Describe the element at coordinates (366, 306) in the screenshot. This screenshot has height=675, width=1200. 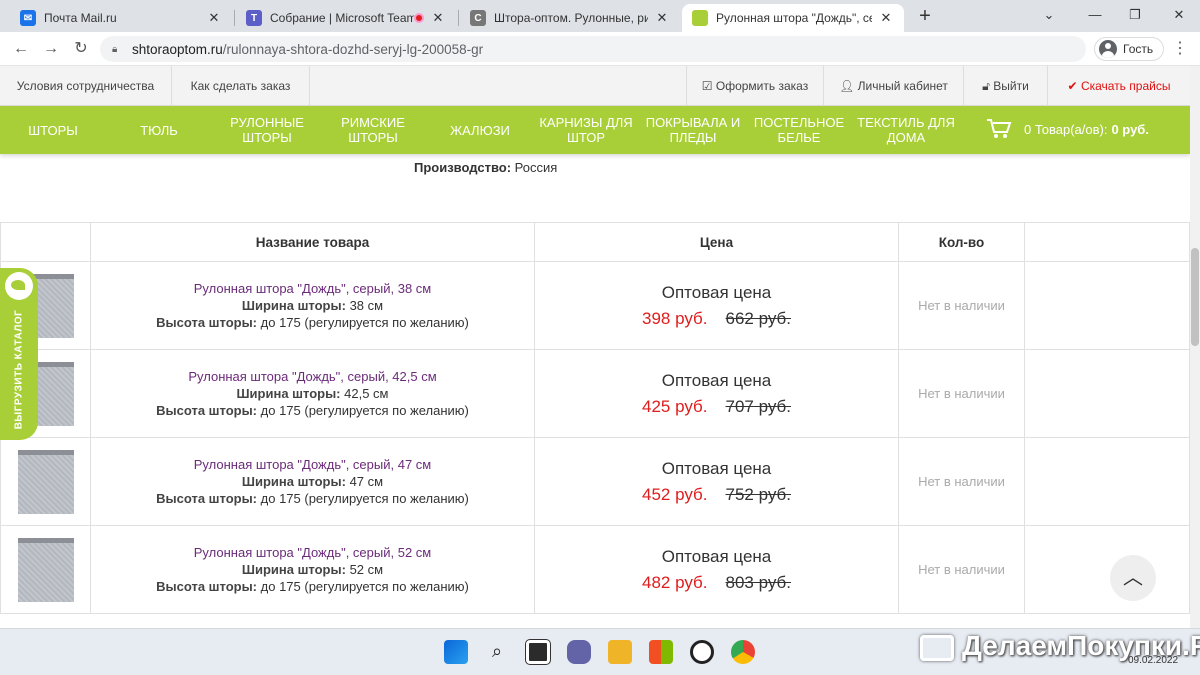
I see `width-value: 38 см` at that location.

...

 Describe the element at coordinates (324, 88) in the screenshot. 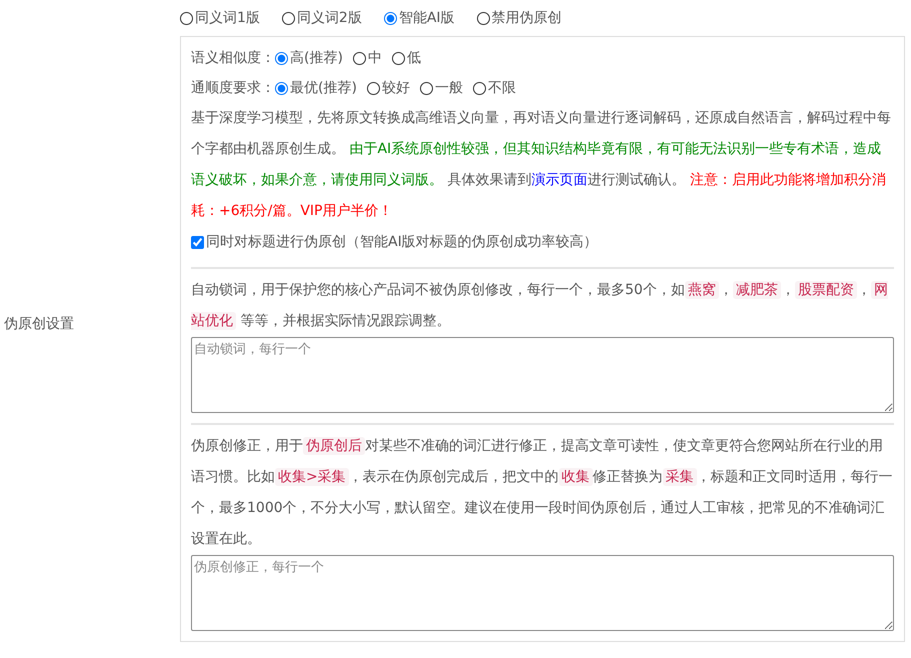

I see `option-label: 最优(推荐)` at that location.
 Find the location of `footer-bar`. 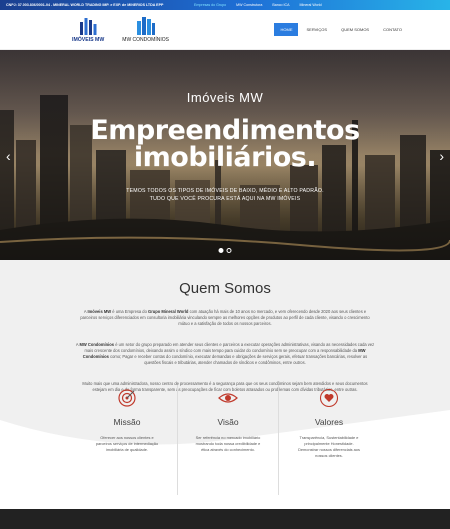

- [Problem statement] Repeat the entries word for word, from the line containing "Describe the element at coordinates (324, 88)" up to and including the line containing "Find the location". Leave out the pictures.

- [Answer to the problem]
 Describe the element at coordinates (324, 88) in the screenshot. 

I see `option-label: 最优(推荐)` at that location.
 Find the location of `footer-bar`. 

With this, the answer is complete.